Bedding plants are any annual used in a garden environment. The term bedding refers to the way these plants are used in the garden, also called a flowerbed. Garden centers sell these plants as soon as they reach maturity and many contain full flowers at the time of purchase. Gardeners use bedding plants in containers as well as in the standard flower garden. These hardy annual plants only survive during a single growing season, but provide excellent color in a container garden.
Petunias offer full foliage and beautiful trumpet-shaped flowers for hanging containers. Flower color includes white, shades of pink, red, purple, blue and variegated blends. Petunias prefer full to partial sun locations. Two varieties of bedding petunias exist for use in containers. Multiflora petunias are compact with dense foliage and many flowers. Grandiflora petunias feature fewer blooms, but bloom size is larger. Flower petals can be ruffled or flat. The petunia is an excellent container plant, filling the entire pot with bright green foliage. Potted petunias require consistent moisture levels in the container to limit legginess of foliage. These plants benefit greatly from deadheading to encourage further flower production.

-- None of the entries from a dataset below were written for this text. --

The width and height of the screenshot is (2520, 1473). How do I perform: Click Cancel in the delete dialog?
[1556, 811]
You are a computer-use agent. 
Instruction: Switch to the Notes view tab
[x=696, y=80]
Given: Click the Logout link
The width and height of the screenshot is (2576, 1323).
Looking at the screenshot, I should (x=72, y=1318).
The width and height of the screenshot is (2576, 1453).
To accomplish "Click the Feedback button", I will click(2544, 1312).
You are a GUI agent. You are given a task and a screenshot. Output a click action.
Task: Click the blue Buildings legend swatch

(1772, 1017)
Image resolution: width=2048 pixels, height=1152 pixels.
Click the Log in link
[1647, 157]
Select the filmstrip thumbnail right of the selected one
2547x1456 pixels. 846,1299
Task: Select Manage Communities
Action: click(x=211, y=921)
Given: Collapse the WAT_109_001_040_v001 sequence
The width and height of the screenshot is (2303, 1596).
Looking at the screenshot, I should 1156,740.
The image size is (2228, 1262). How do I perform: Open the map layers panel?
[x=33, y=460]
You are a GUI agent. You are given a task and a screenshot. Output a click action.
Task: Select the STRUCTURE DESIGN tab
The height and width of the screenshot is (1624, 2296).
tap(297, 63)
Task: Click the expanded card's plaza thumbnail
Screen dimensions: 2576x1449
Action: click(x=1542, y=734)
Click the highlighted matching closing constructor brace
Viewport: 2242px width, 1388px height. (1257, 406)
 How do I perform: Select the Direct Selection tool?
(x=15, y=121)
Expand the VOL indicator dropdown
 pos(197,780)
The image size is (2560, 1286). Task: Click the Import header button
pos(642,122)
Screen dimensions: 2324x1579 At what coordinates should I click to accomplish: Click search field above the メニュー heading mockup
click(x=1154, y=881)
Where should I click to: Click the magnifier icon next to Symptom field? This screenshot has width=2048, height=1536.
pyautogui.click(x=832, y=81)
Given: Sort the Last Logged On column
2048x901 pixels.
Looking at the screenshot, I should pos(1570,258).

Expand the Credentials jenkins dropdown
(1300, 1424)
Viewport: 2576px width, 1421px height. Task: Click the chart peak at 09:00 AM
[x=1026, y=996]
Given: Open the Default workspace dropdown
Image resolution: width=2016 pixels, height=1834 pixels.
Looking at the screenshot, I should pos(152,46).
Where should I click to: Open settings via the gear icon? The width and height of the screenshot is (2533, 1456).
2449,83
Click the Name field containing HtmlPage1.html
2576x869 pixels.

Containers beg for foliage plants to offset bright flower blooms. Dusty miller features gray foliage with a fuzzy texture. The plant does produce a flower in light yellow. Dusty miller has a clumping growth habit and reaches up to 15 inches in height at maturity. This bedding plant also tolerates dry soil after establishment. Dusty miller leaves turn a dark green when wet. This plant likes sunny locations and rich, organic soil. Dusty miller's leaves feature lobed indentations that create even more visual interest when paired with the soft wooly texture. Pair dusty miller with other heat resistant plants for best results in the container garden since the plant won't tolerate soggy roots.
The zinnia provides the gardener a tough bedding plant for a container garden. Pick a full sun location and the zinnia will thrive throughout the summer. The flowers are compact with tight petals formed into a disc. Colors include pinks, purple, red, orange and white. These plants tolerate dry soil and produce bloom after bloom with regular deadheading. Zinnia works well as cut flowers and reaches mature heights up to 2 feet. This plant is perfect as a background foliage and flower for a large container. Zinnia grows readily from seed and can be sown directly into the garden soil after the chance of frost passes in spring.